Sri Lanka holds rate, says market rates should fall further

By www.CentralBankNews.info     Sri Lanka’s central bank held its benchmark repurchase rate steady at 7.0 percent, as expected, and said there was room for market rates to fall further and the reduction in lending rates so far had been inadequate to reflect the central bank’s policy stance and low inflation.
    The Central Bank of Sri Lanka, which has cut rates by 75 basis points since December last year, said inflation is expected to remain in single digits during the rest of this year and in mid-single digits in 2014 and this would be “conducive for sustained economic growth and improved domestic and international investor confidence.”
    Global developments have been reasonably encouraging, the central bank said, and the “positive developments in advanced economies, if continued, would augur well for domestic economic growth as a result of a stronger performance of the external sector.”
    However, the bank added that the “wide fluctuations of currencies of trading partners and competitors in the international market would need to be closely monitored in order to address any adverse effects on Sri Lanka’s external balance in the period ahead.”

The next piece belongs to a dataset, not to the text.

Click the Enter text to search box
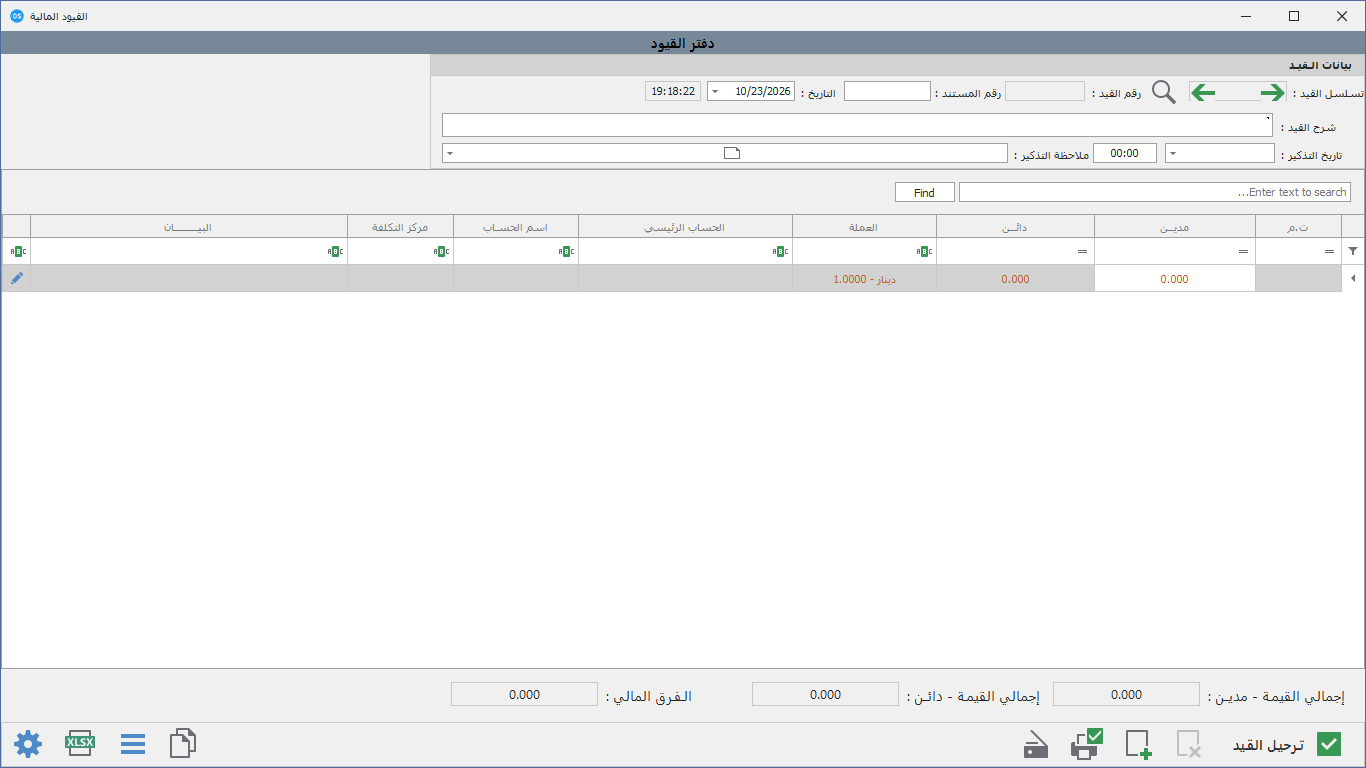pyautogui.click(x=1154, y=192)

    Exports from Sri Lanka showed some turnaround in June, recording a positive year-on-year growth after a decline seen in the past 15 months, while imports also rose in June so the trade deficit rose.

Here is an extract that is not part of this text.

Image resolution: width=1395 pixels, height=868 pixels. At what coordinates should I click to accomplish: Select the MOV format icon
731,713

    But inflows to commercial banks and to the stock market along with foreign direct investment inflows showed that foreign investor confidence had remained “unchanged despite the volatility caused by global markets reacting to the prospects of the tapering of quantitative easing by advanced economies,” the central bank said.

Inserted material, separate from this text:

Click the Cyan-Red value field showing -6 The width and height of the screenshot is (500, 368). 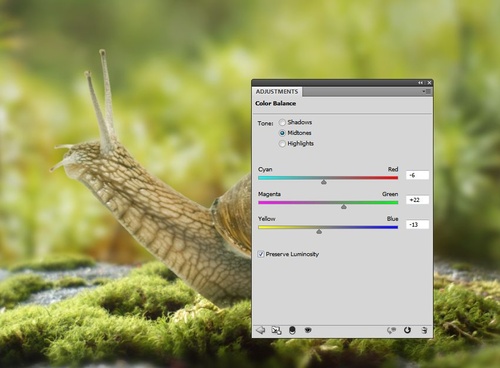[417, 175]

    Inflation in Sri Lanka eased further in July to 6.1 percent from 6.8 percent in June and core inflation fell to 3.1 percent from 4.3 percent, continuing the declining trend seen since March after headline inflation approached 10 percent in the second half of 2012 and first few months of this year.
    Sri Lanka’s Gross Domestic Product rose by an annual 6 percent in the first quarter, down from 6.3 percent in the fourth quarter.